Werewolf silhouette in front of full moon

If you believe your students’ behaviour is worse when there’s a full moon, you’re quite likely to be proved right, warns Gordon Cairns – and that’s just the start of it…

Gordon Cairns
by Gordon Cairns

Does a full moon affect children’s behaviour? A stream of anecdotal evidence experienced by teaching staff across the world seems to suggest so.

Although I cannot report seeing pupils spontaneously sprouting hair and growing sharp teeth, climbing onto their desks then howling at this time of the month, in my experience the behaviour of a class group definitely alters for the worse.

I find that students are less willing to work and are more unsettled. And some individuals do have a tendency to be a bit, well, unhinged.

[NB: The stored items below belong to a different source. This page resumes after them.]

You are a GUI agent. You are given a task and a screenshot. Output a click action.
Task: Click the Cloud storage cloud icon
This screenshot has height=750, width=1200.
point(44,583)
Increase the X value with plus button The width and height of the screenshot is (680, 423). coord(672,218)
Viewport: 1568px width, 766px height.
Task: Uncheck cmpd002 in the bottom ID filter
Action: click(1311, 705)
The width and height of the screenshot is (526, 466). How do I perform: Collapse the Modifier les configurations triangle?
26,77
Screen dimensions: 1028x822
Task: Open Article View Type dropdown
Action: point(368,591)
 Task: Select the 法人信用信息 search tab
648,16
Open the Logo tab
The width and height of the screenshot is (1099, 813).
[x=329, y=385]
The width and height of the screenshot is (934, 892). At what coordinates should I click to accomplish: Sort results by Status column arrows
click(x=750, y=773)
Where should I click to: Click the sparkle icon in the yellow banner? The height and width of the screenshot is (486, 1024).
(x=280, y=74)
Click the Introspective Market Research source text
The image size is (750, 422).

During one full moon day, I had a senior pupil hide under a desk for 50 minutes. When the bell rang for the changeover of classes, he calmly emerged and picked up his bag before leaving the room.

“I find that students are less willing to work and are more unsettled”

When the moon shows its full face to the earth my colleagues in the staffroom at break often share similar experiences to mine. They describe a far more difficult working day than normal with a wry smile.

Probationer teachers who silently scoff at these old wives’ tales in their first year in the profession, nod knowingly the second time around.

Does a full moon affect children’s behaviour?

This phenomenon is not only recognised by educational professionals but also by paramedics and police officers.

In fact, after charting the lunar cycle against the number of incidences of violent events in 2007, police chiefs in Brighton started to deploy extra officers when the moon was full. This was to cope with the larger than usual number of incidents apparently caused by the effect of this lunar occurrence on the town’s citizens.

To an outsider, these views may well be considered illogical. Yet, I consider the teaching profession to be made up of rational individuals on the whole. I include myself in this group. Therefore I have my own, ‘rational’ theory to explain this monthly occurrence.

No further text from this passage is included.